Objectives: MICAL-L2, a member of the molecules interacting with the CasL (MICAL) family, was reported to be highly expressed in several types of cancers, however, the roles of MICAL-L2 in NSCLC pathogenesis remain to be explored. This study is designed to clarify the mechanisms by which MICAL-L2 participates in NSCLC cell proliferation. Materials and Methods: The expression levels of MICAL-L2 in human lung cancer samples were assessed by immunohistochemical staining.
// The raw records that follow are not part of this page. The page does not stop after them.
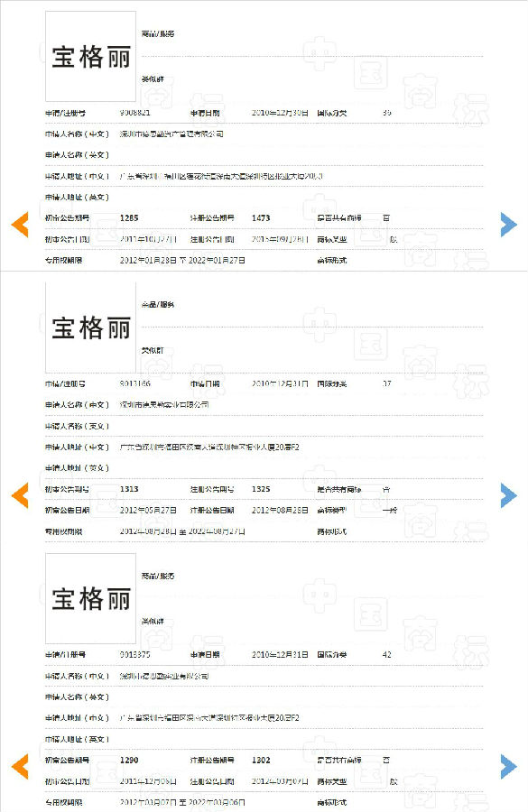Click the orange previous arrow beside record 9013375

(x=20, y=766)
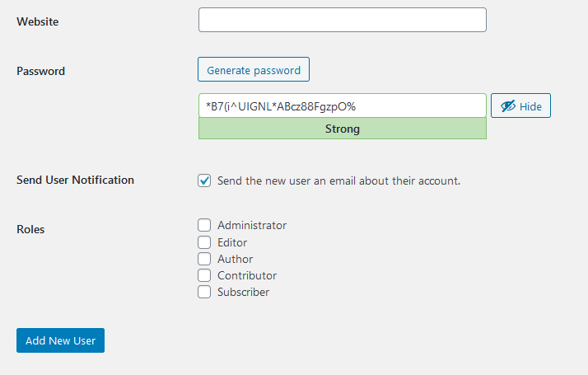Screen dimensions: 588x375
Task: Click the green Strong strength indicator
Action: [x=342, y=129]
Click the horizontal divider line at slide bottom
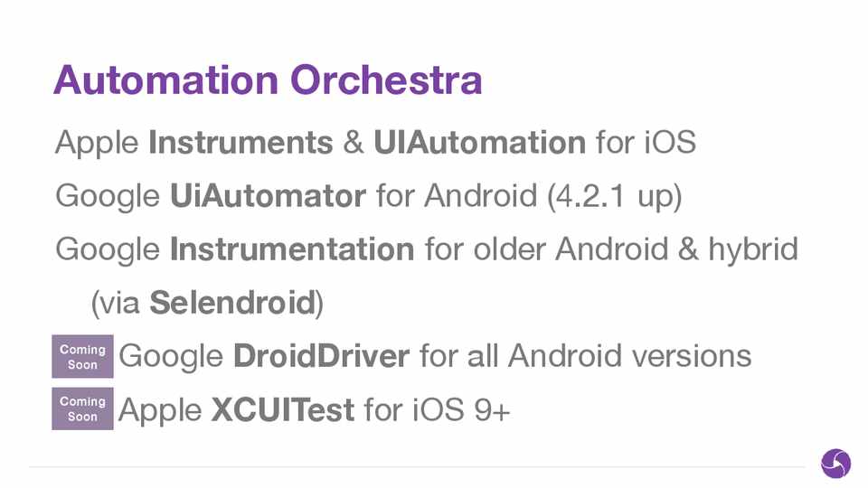This screenshot has width=868, height=488. pyautogui.click(x=416, y=467)
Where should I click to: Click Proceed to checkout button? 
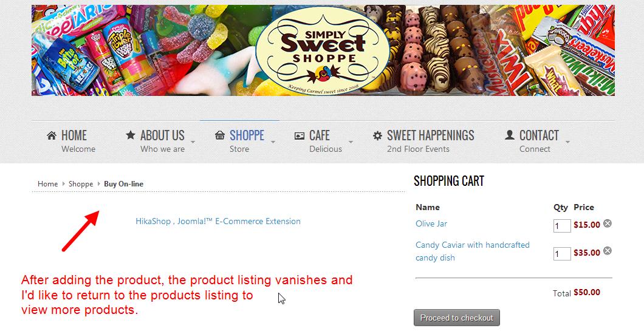456,318
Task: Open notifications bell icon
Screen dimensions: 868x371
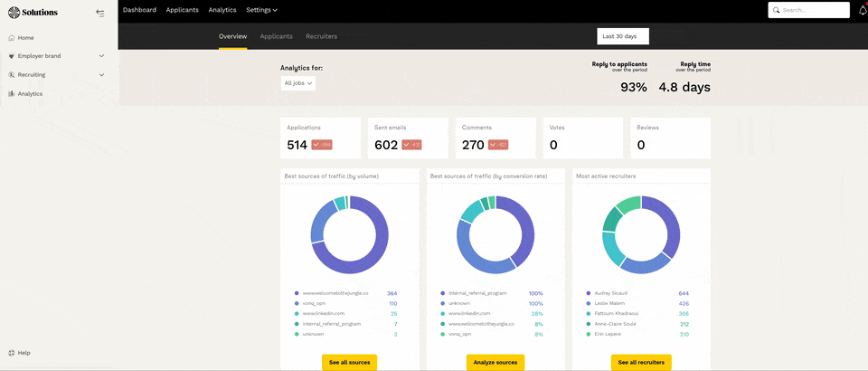Action: coord(862,10)
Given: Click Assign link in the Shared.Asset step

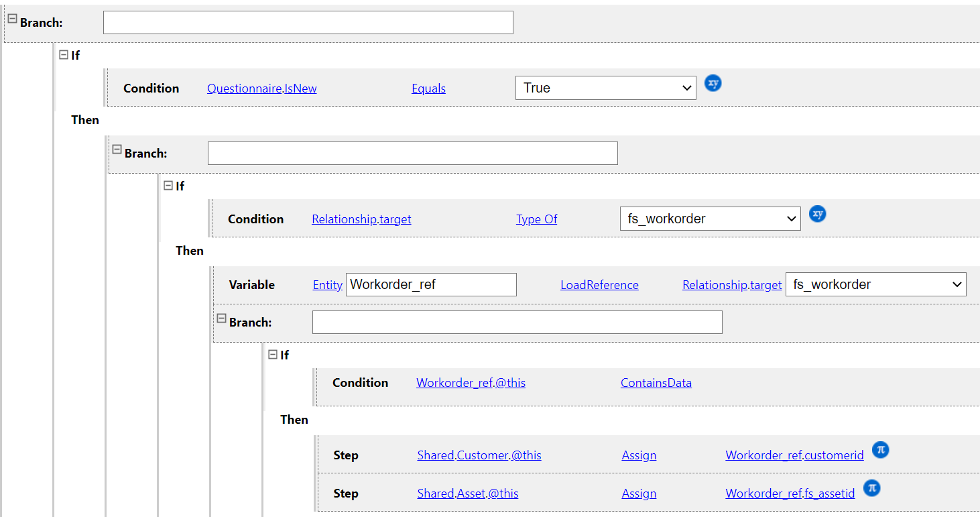Looking at the screenshot, I should [x=639, y=494].
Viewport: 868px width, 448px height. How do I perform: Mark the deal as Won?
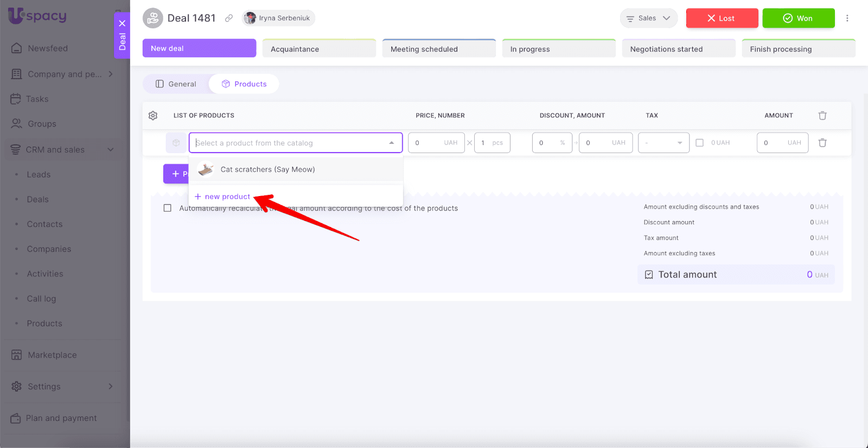coord(798,18)
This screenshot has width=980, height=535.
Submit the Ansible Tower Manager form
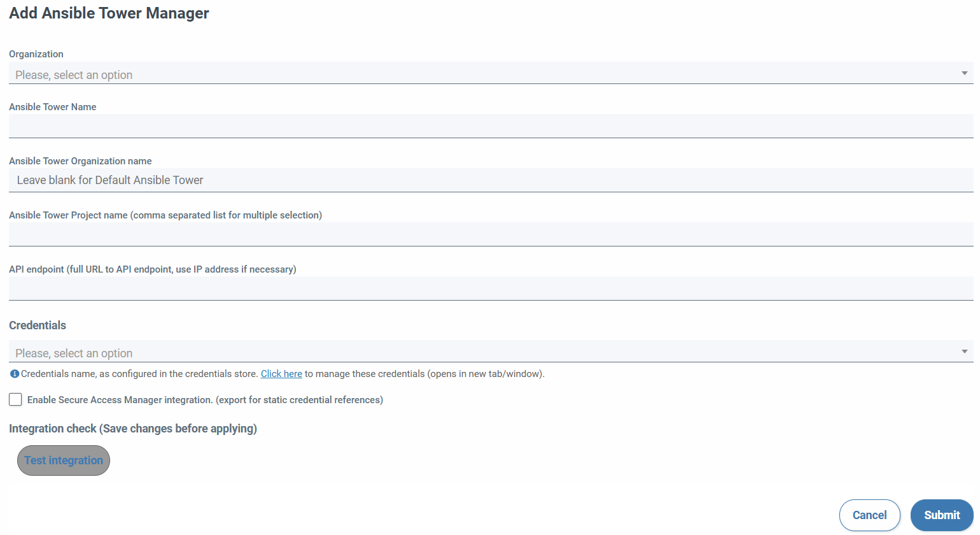(x=941, y=515)

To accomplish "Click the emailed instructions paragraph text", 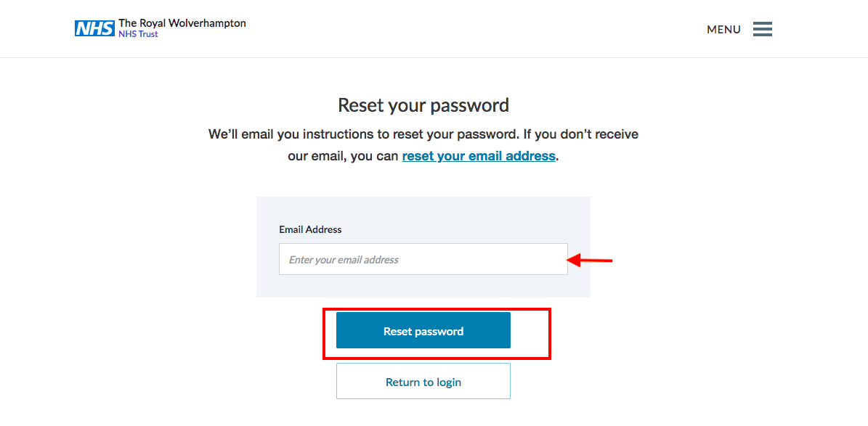I will [423, 145].
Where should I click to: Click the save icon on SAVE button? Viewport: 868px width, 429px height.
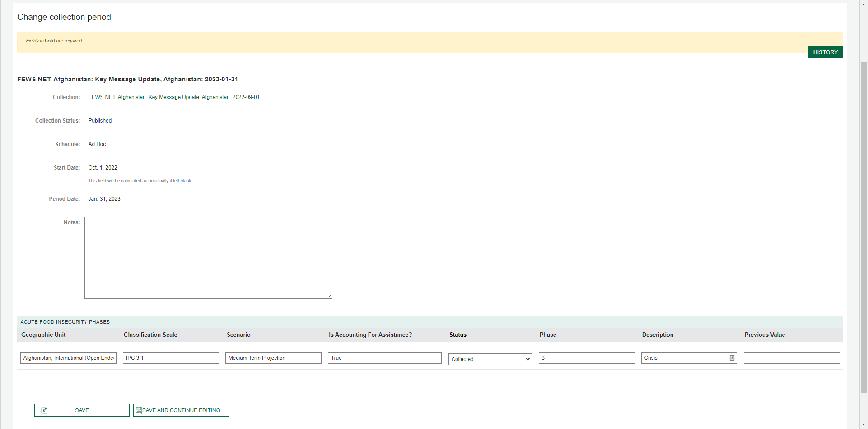click(44, 410)
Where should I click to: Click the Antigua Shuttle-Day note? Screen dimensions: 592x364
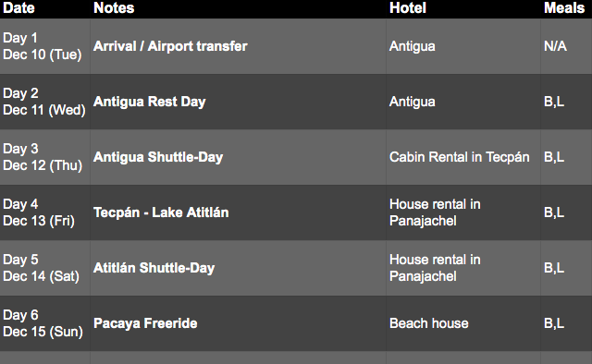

Cells were transfected with siRNA or plasmids to regulate MICAL-L2 expression. Cell proliferation was measured by EdU staining and CCK-8 assays. MICAL-L2 and phosphorylated/total c-Myc expression were examined by Western blotting analysis. Interaction between MICAL-L2 and c-Myc was assessed by immunofluorescence staining, Western blotting and co-immunoprecipitation assays. Western blotting, polyubiquitylation detection and protein stability assays were used to assess whether MICAL-L2 exerts its oncogenic effect via c-Myc. Results: We found that MICAL-L2 was highly expressed in human NSCLC. While overexpressing MICAL-L2 increased NSCLC cell proliferation, MICAL-L2 depletion decreased the proliferation of NSCLC cells, an effect that was linked to cell cycle arrest. MICAL-L2 physically interacted with the c-Myc protein and functioned to maintain nuclear c-Myc levels and prolonged its half-life. Knockdown of MICAL-L2 expression led to decreased c-Myc protein stability through accelerating polyubiquitylation of c-Myc and gave rise to c-Myc degradation. We further found that MICAL-L2 deubiquitinated c-Myc and blocked its degradation, presumably by inhibiting c-Myc phosphorylation at threonine residue 58. Conclusions: These results indicate that MICAL-L2 is a key regulator of c-Myc deubiquitination and stability in the nucleus, and this activity may be involved in promoting NSCLC cell proliferation.